On January 12th, the Haitian people “celebrated” the two-year anniversary of the catastrophic earthquake which took the lives of some 360,000 men, women, and children. What they celebrated was not the tragedy itself, but the progress which has been made since that fateful day.
With the exception of the downtown area, referred to as “Le Ville,” which may never the rubble has been largely removed, erasing the superficial physical traces, but not the profound emotional scars. Families separated, faculties stolen, children orphaned – this was a tragedy on a unimaginable scale for people who already endure a grinding poverty with little hope for much more than incremental progress generation after generation.
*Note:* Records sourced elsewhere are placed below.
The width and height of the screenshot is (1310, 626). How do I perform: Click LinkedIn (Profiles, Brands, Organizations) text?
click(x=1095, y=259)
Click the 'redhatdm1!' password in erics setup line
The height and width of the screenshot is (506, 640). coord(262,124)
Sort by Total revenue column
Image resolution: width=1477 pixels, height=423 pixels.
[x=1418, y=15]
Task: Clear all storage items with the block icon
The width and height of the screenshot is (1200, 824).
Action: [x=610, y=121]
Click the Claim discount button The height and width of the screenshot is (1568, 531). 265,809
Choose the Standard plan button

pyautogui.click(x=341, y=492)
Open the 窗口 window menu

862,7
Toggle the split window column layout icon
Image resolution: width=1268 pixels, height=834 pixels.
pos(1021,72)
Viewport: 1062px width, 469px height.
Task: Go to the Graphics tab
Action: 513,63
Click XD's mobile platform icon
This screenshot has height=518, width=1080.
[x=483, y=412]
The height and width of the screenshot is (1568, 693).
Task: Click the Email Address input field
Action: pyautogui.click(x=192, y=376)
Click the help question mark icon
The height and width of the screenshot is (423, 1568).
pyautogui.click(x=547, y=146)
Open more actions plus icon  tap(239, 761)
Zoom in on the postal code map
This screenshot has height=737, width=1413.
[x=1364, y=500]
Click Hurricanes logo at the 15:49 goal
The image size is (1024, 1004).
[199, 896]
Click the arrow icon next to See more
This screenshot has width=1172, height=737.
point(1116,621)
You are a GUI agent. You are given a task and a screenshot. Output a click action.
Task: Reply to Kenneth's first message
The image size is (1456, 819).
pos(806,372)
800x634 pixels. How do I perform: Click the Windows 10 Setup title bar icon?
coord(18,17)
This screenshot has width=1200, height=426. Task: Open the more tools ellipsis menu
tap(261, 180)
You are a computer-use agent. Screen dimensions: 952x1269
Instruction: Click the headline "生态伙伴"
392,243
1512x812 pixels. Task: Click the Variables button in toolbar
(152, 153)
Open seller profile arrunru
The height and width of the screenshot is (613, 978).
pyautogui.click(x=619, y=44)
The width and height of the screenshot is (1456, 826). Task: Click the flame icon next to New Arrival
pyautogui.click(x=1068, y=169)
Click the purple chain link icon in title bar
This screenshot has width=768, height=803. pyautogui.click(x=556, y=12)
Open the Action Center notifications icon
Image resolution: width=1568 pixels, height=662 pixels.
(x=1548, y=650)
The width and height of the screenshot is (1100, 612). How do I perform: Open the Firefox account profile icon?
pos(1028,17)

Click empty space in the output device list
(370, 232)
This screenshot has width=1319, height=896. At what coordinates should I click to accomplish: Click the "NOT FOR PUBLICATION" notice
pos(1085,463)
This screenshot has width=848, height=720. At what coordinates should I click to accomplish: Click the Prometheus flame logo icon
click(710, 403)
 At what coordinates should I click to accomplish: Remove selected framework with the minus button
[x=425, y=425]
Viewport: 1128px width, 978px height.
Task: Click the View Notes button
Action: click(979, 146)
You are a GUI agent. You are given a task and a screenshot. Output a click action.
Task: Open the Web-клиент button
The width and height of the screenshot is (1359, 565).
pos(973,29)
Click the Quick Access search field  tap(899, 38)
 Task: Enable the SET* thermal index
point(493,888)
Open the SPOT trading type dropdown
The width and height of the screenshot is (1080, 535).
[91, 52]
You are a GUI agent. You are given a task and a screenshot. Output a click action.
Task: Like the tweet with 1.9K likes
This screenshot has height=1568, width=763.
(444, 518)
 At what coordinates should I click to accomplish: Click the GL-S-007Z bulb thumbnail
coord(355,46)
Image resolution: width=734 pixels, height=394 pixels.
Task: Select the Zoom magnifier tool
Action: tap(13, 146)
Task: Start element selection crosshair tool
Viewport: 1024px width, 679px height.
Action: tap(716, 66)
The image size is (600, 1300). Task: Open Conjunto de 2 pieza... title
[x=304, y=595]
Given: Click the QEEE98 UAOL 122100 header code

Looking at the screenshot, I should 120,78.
Yet, you’d never know it from looking at them. These are a people who are too proud to wallow in defeat. Huge factories and entrepreneurial individuals alike churn out grey cinder blocks – the staple to Haitian construction – without regard for demand – a metaphorical declaration of resilience.
Meanwhile, our team of masons is busy transforming those blocks into a home for one of those widowed by the tragedy. Reluctantly, though, they work only under the condition of a full day’s wages for a half day’s labor. They may be diligent, but they’re not oblivious.
In a few short days, walls have risen from a cobbled foundation to form a home that hardly seems humble until you consider that it will house at least six people. Plumbing, electricity, and ventilation are all afterthoughts if not neverthoughts.
Realizing that we can’t do something for everyone, the benefit of home building is that it involves a lot of labor and provides a source of revenue for people that just doesn’t come around all that often. We’ve hired 10 laborers, all of whom will make more in the 8 days they work for us than in 2 or 3 months to come.